=== Section Start ===
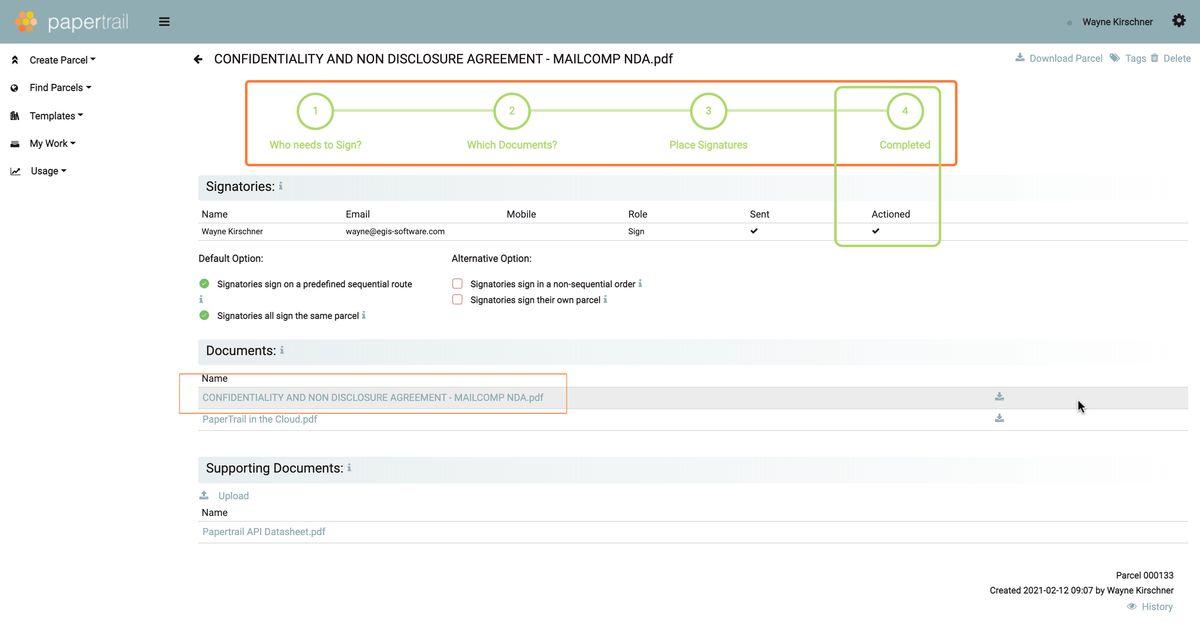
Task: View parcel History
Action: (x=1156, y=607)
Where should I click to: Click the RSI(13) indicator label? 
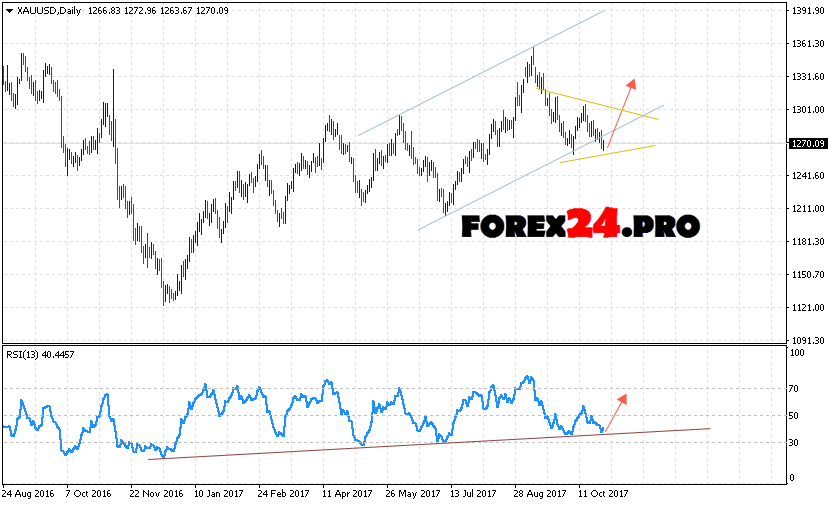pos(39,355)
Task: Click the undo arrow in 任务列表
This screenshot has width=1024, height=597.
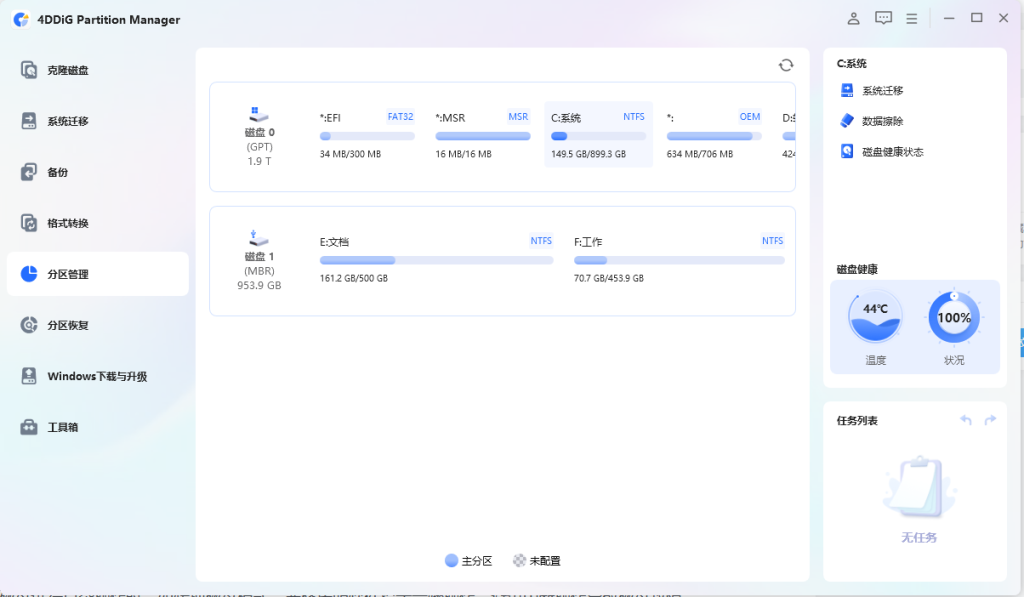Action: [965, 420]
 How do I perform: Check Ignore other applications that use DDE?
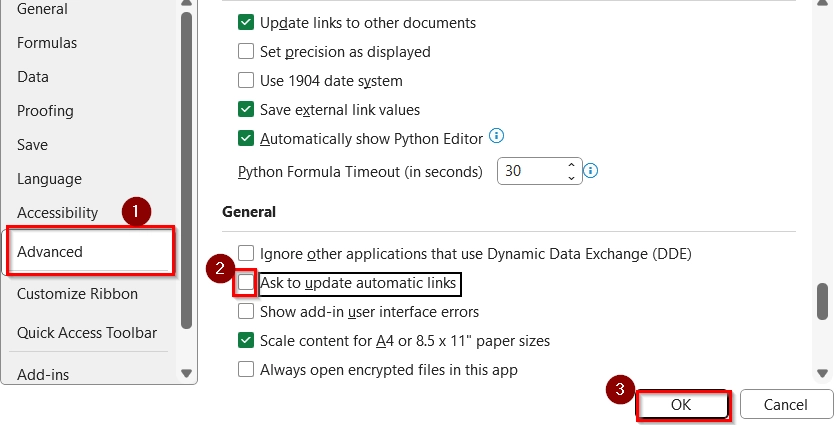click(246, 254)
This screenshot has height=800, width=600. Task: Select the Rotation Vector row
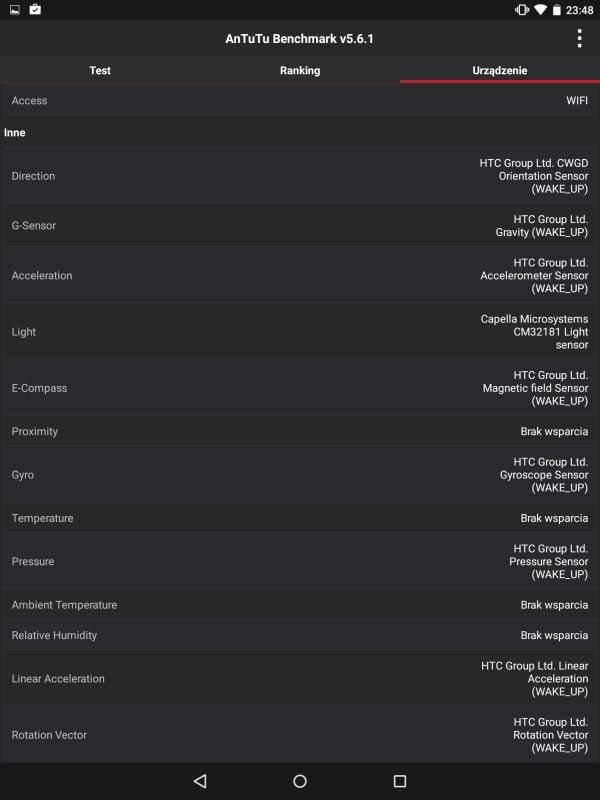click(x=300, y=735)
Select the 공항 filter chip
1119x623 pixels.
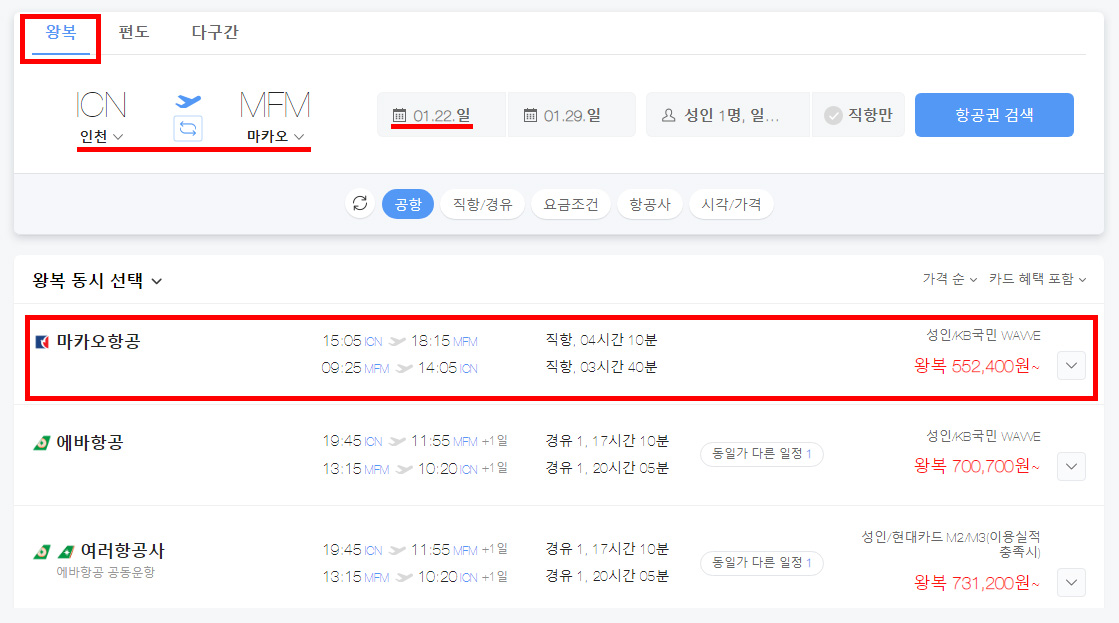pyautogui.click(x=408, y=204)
=== Section End ===
=== Section Start ===
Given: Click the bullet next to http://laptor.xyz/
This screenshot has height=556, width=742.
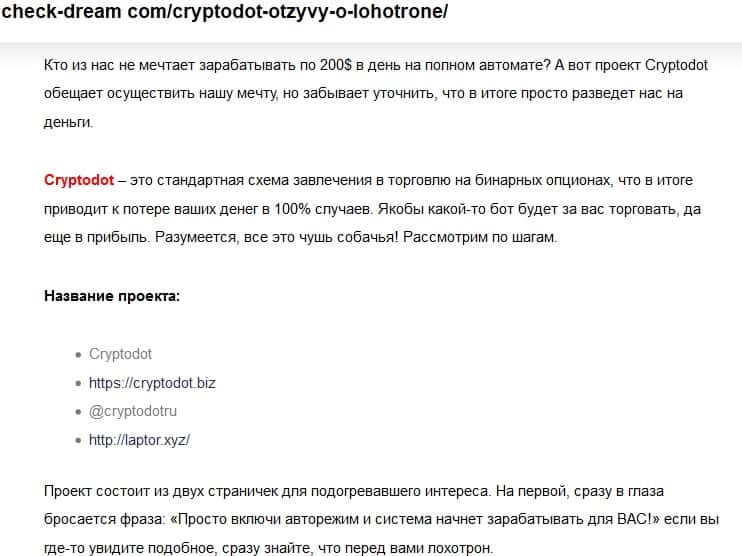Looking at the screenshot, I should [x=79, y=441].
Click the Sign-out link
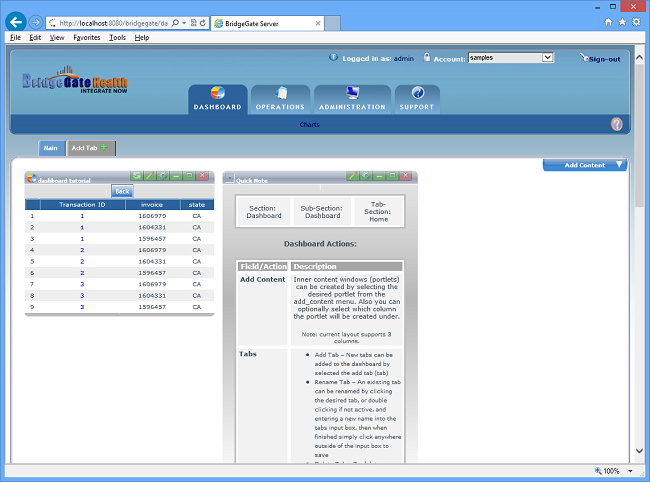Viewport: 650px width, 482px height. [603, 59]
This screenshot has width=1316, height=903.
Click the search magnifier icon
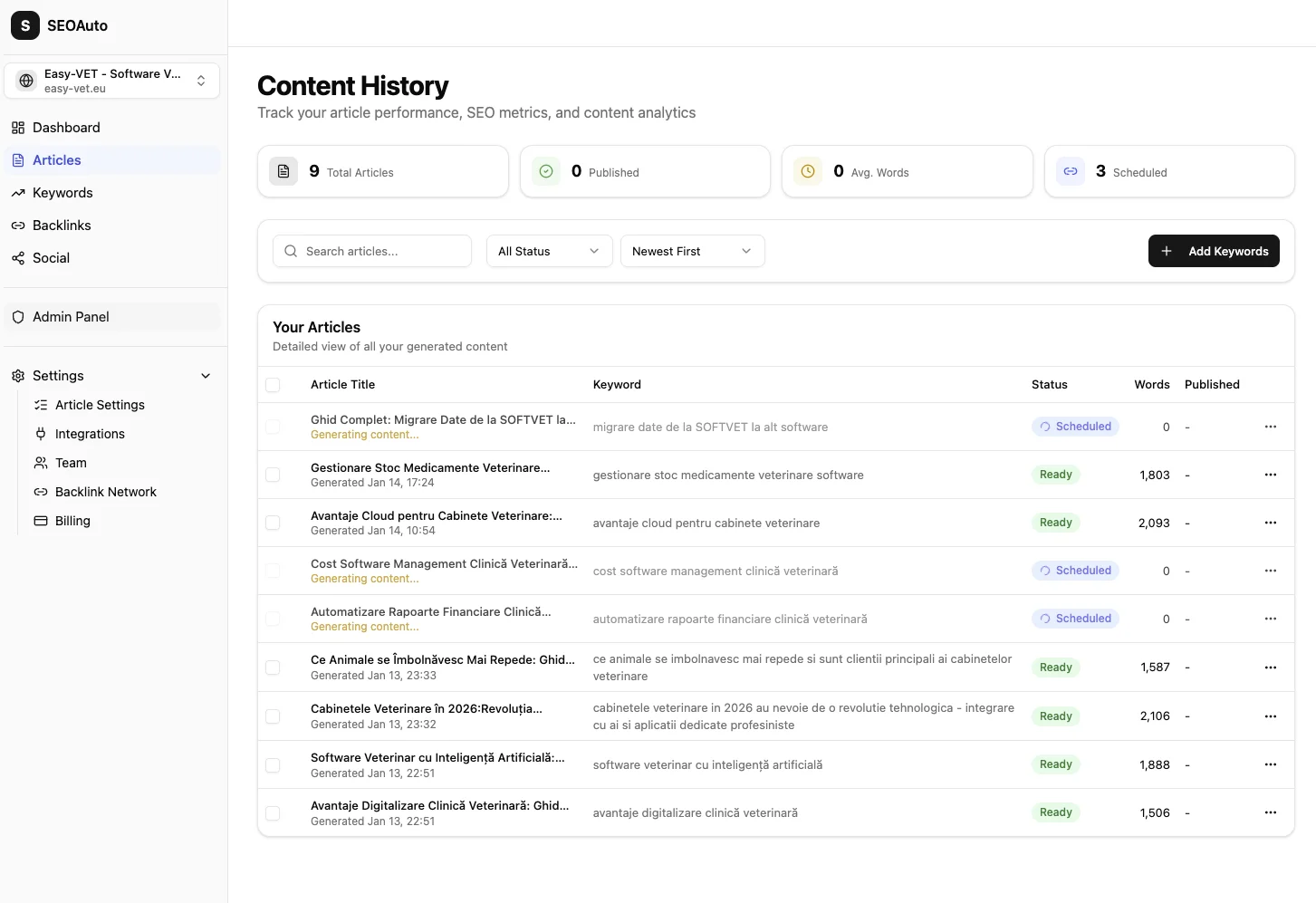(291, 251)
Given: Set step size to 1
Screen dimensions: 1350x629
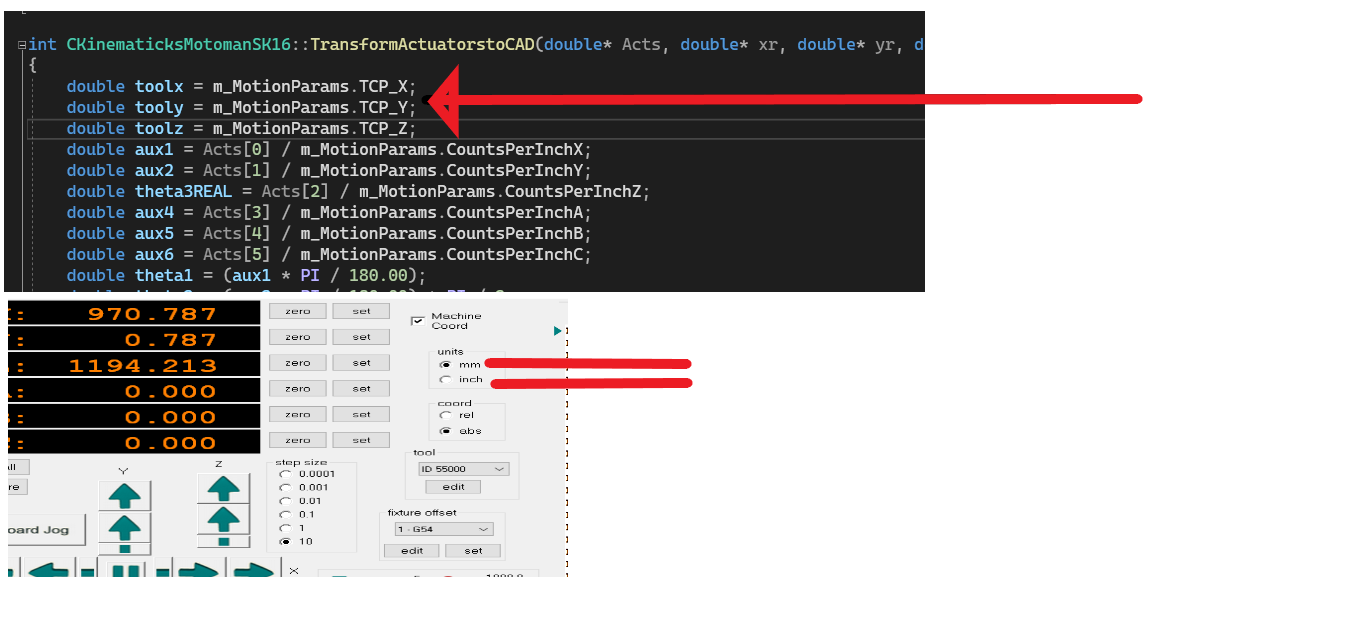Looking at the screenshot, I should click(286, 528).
=== Section End ===
# [PROBLEM]
Beginning with the line above that contains "This screenshot has height=556, width=742." and finishing with the line that contains "Given: Set step size to 1", print those lines exactly and only. Skip all pictures.

# [EXERCISE ANSWER]
This screenshot has height=556, width=742.
Looking at the screenshot, I should [x=79, y=441].
Click the Sign-out link
Viewport: 650px width, 482px height. [603, 59]
This screenshot has width=1316, height=903.
Click the search magnifier icon
(291, 251)
Given: Set step size to 1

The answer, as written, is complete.